— start —

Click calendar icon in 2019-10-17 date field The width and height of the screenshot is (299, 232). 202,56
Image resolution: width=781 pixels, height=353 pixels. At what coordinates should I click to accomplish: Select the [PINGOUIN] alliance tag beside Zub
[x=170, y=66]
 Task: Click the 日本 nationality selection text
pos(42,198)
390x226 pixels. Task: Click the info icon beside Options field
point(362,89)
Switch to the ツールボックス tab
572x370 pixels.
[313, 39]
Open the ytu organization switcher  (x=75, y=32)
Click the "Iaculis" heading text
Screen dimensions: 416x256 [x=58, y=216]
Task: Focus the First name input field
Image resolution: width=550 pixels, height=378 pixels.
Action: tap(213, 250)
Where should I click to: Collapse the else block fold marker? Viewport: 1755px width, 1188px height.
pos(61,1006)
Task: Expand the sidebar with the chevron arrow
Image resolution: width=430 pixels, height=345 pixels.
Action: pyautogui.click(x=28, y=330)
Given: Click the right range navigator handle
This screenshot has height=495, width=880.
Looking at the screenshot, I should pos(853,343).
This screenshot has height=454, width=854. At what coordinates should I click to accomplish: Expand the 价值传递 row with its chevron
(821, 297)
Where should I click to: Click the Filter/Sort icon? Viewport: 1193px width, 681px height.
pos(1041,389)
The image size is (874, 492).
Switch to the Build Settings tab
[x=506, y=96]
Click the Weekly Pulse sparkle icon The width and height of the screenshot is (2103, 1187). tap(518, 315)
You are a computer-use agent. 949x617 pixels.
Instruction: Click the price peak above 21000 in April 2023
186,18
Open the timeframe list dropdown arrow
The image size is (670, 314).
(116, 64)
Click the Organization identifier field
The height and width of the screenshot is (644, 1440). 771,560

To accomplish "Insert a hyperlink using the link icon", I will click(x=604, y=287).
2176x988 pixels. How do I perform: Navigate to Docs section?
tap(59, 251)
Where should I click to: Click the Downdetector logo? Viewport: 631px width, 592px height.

— end —

- [Your instructions]: From the line with "390x226 pixels. Task: Click" up to and including the line with "Screen dimensions: 416x256 [x=58, y=216]", give those lines of the data again with "Options" swapped for "Settings" and nothing else changed.

- [The completed task]:
390x226 pixels. Task: Click the info icon beside Settings field
point(362,89)
Switch to the ツールボックス tab
572x370 pixels.
[313, 39]
Open the ytu organization switcher  (x=75, y=32)
Click the "Iaculis" heading text
Screen dimensions: 416x256 [x=58, y=216]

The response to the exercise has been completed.